Marocco Francia analisi sconfitta Mondiale 2026

Riassunto veloce
Una sconfitta che apre al dibattito tecnico e tatticoIl sogno del Marocco al Mondiale 2026 si è interrotto ai quarti di finale, dopo una sconfitta contro la Francia che ha evidenziato una netta superiorità tattica e tecn…
Marocco Francia analisi sconfitta Mondiale 2026

Una sconfitta che apre al dibattito tecnico e tattico

Il sogno del Marocco al Mondiale 2026 si è interrotto ai quarti di finale, dopo una sconfitta contro la Francia che ha evidenziato una netta superiorità tattica e tecnica degli avversari. La partita ha sollevato numerose domande sul futuro della nazionale marocchina e del suo allenatore Mohammed Wahbi, mettendo in luce alcune criticità legate sia alla qualità dei giocatori sia alle scelte strategiche adottate.

Secondo quanto riportato da Hespress, diversi allenatori marocchini hanno analizzato la prestazione della squadra sottolineando come la differenza di qualità tra i giocatori delle due nazionali sia stata determinante.

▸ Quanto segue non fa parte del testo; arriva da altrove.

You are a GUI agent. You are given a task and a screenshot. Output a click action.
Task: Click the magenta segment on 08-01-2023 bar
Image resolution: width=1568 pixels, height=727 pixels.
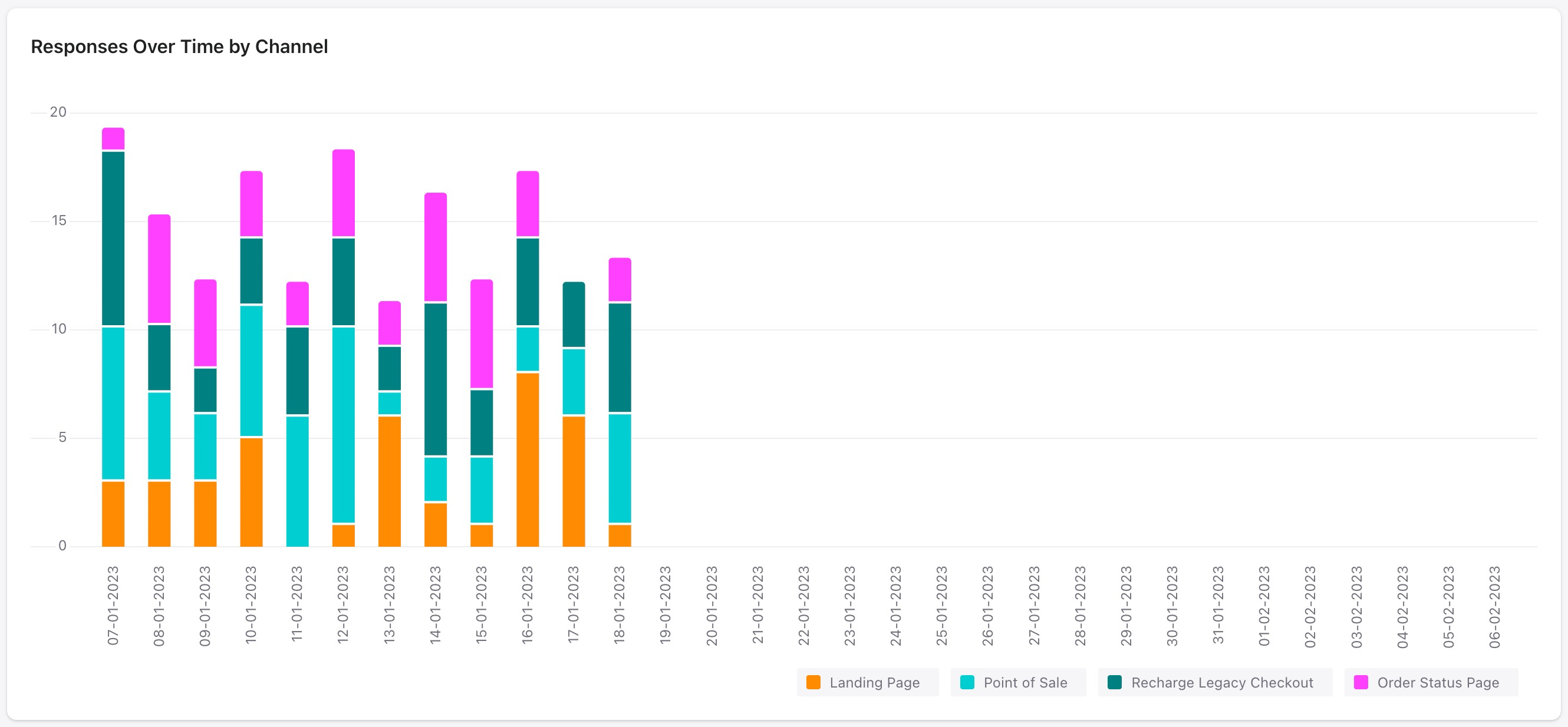pos(160,268)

La Francia, infatti, schierava un attacco completo e di grande efficacia, mentre il Marocco ha faticato a trovare soluzioni offensive, ritrovandosi costretto a difendersi nella speranza di arrivare ai calci di rigore.

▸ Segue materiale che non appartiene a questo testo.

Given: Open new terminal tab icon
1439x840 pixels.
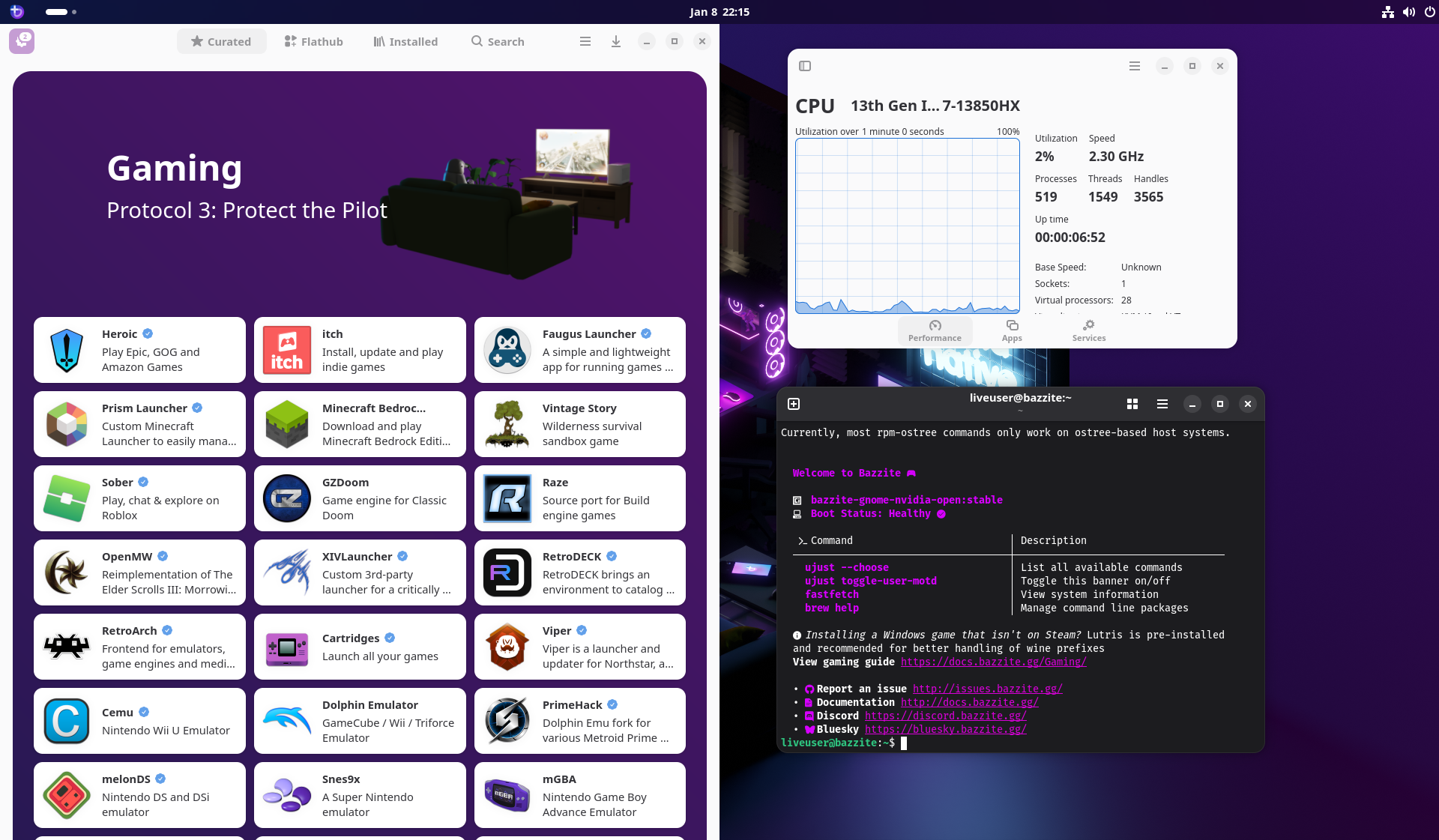Looking at the screenshot, I should [794, 404].
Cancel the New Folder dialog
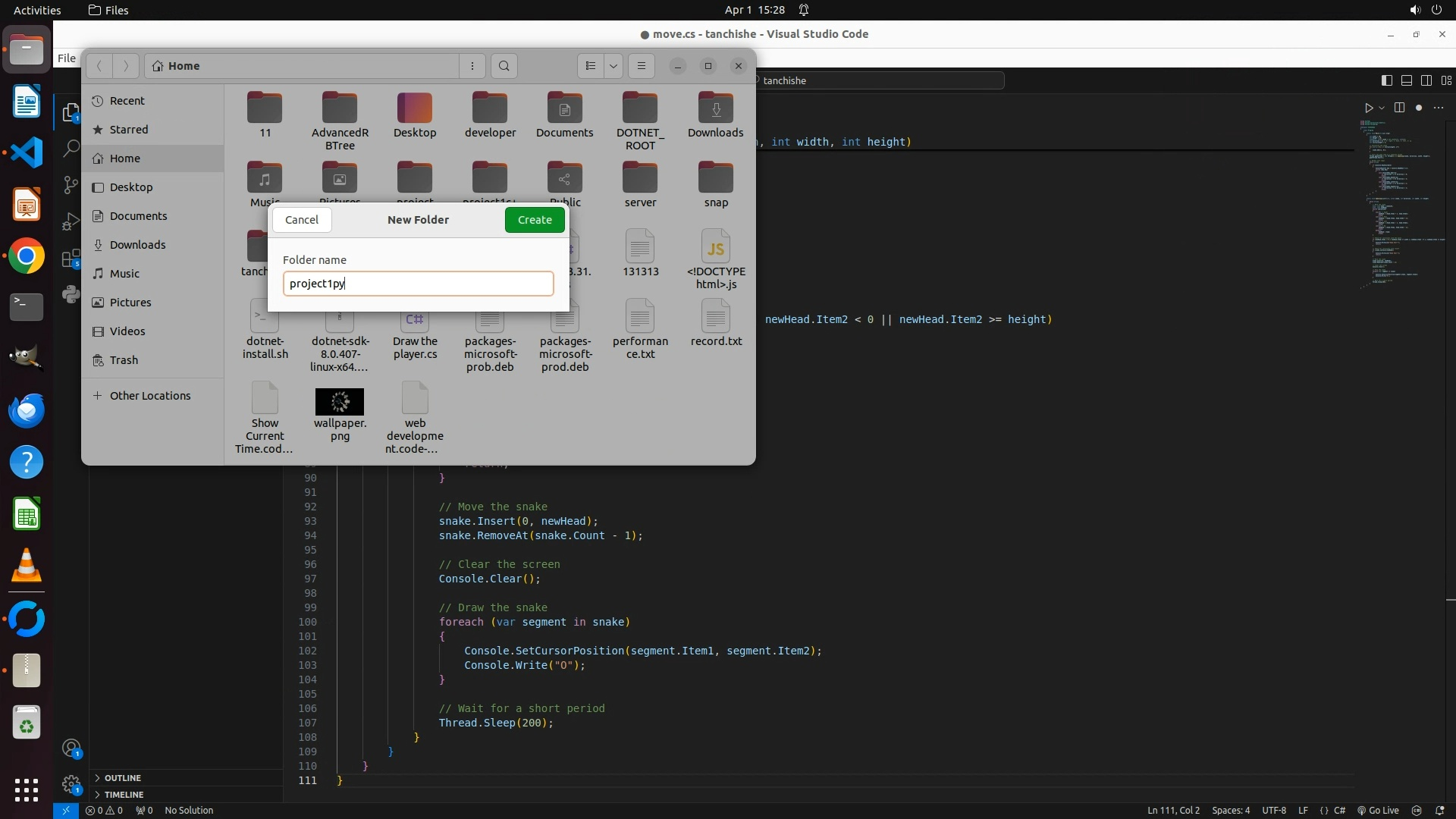Screen dimensions: 1456x819 click(x=302, y=220)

Le valutazioni degli esperti marocchini

Mohammed Al Amri, allenatore e tecnico nazionale, ha spiegato che non si può attribuire la sconfitta esclusivamente all’allenatore Wahbi, poiché il ruolo del tecnico è limitato di fronte a una squadra avversaria composta da giocatori di livello mondiale. "Non si può vincere contro una squadra che possiede stelle internazionali solo con strategie o sostegno del pubblico", ha affermato. Al Amri ha inoltre evidenziato la mancanza di un attacco efficace nel Marocco, aggravata dall’assenza per infortunio dell’unico attaccante disponibile, Saibari.

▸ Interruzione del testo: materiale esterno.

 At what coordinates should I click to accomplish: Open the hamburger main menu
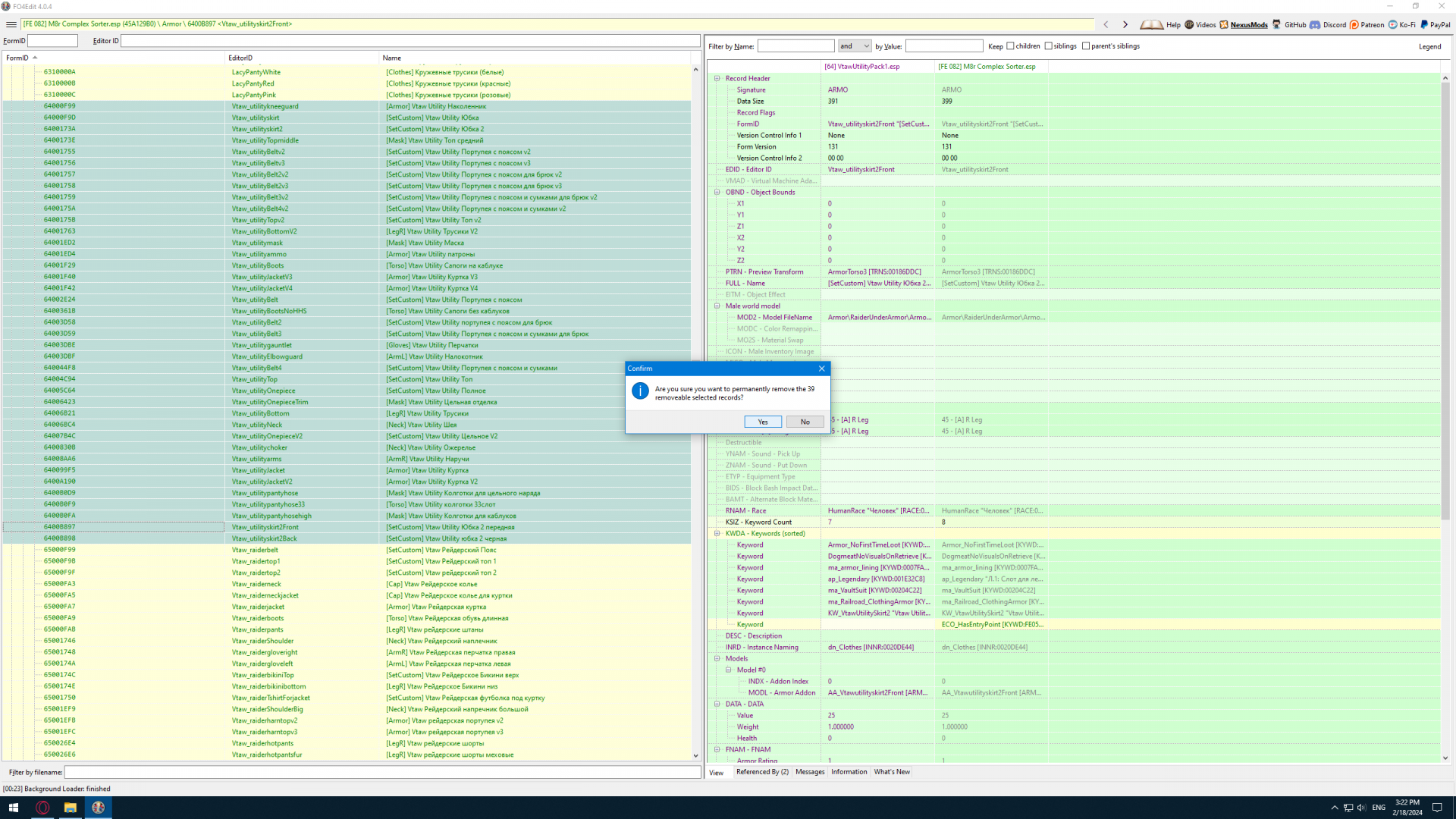point(11,24)
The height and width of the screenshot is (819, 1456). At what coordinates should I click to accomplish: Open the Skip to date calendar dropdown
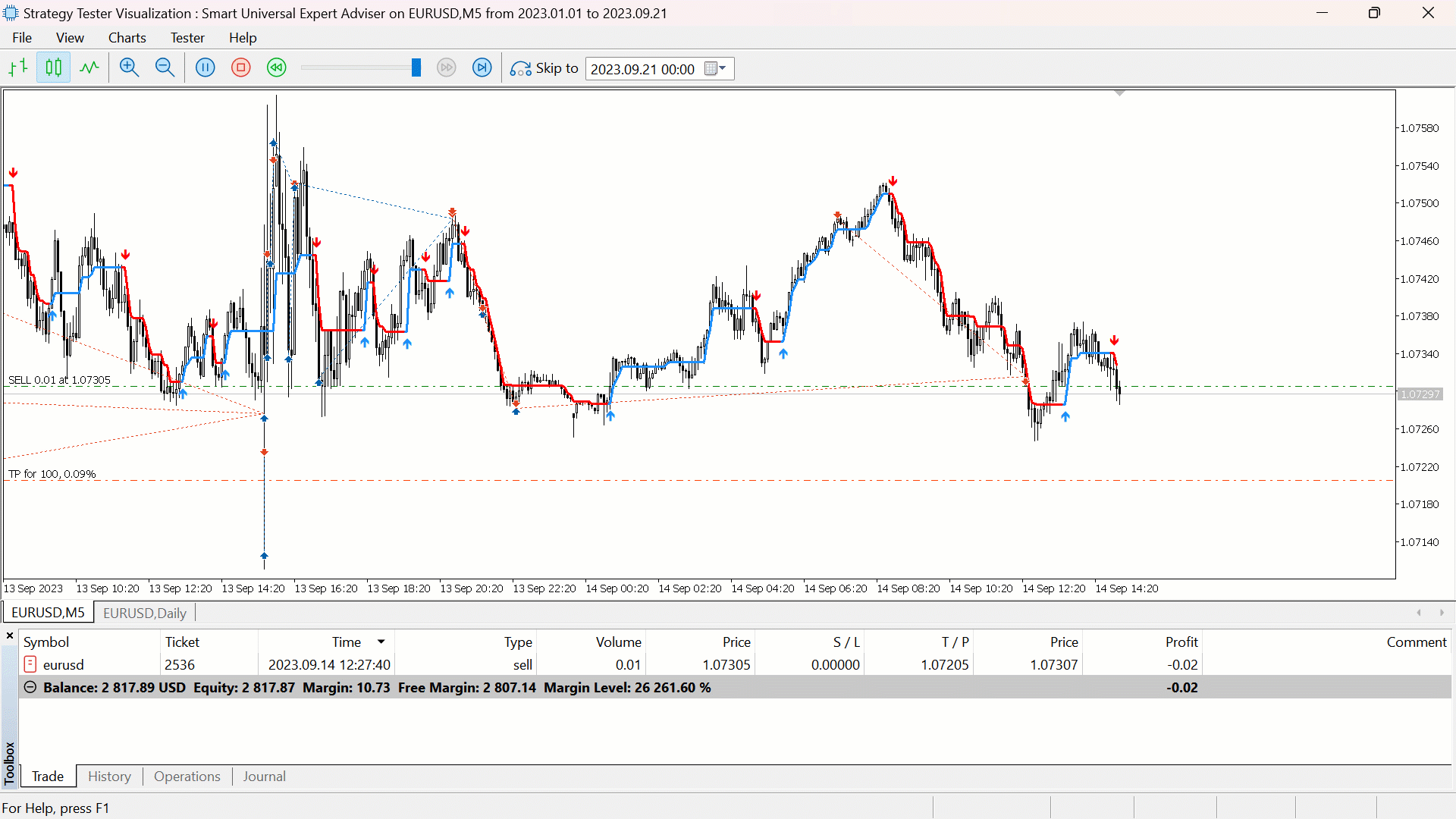(x=716, y=69)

Un altro tecnico, Abdel Rahim Talib, ha sottolineato come il Marocco abbia rispettato troppo la Francia, concentrandosi eccessivamente sulla fase difensiva a discapito dell’attacco. Nel primo tempo, ha spiegato Talib, la squadra ha spesso rimandato la palla indietro, quasi aspettandosi un pareggio o i rigori, dando così fiducia agli avversari e generando dubbi nelle capacità tecniche e collettive dei giocatori marocchini. Inoltre, alcune modifiche nelle posizioni dei giocatori hanno influito negativamente sulla fluidità tattica, limitando l’efficacia offensiva.

Talib ha suggerito che dopo aver subito il gol, la squadra avrebbe dovuto osare di più con due attaccanti esperti come Al Kaabi o Rahimi, piuttosto che effettuare cambi su ruoli difensivi e di centrocampo. Ha infine evidenziato la differenza di esperienza tra le due squadre: mentre molti giocatori marocchini affrontavano per la prima volta una fase così avanzata di un Mondiale, la Francia schierava una formazione esperta, con giocatori abituati a competizioni di alto livello e finali mondiali.

Prospettive future e continuità tecnica

Nonostante la sconfitta, Talib ha sottolineato l’importanza di mantenere la continuità con l’attuale staff tecnico guidato da Wahbi, soprattutto in vista del Mondiale 2030. Considerando che molti giocatori della rosa attuale potrebbero non essere più presenti tra quattro anni, Wahbi, che ha recentemente vinto il Mondiale Under 20, è ritenuto la figura più adatta a guidare la transizione e a valorizzare i giovani talenti emergenti, favorendo così una crescita progressiva della nazionale marocchina.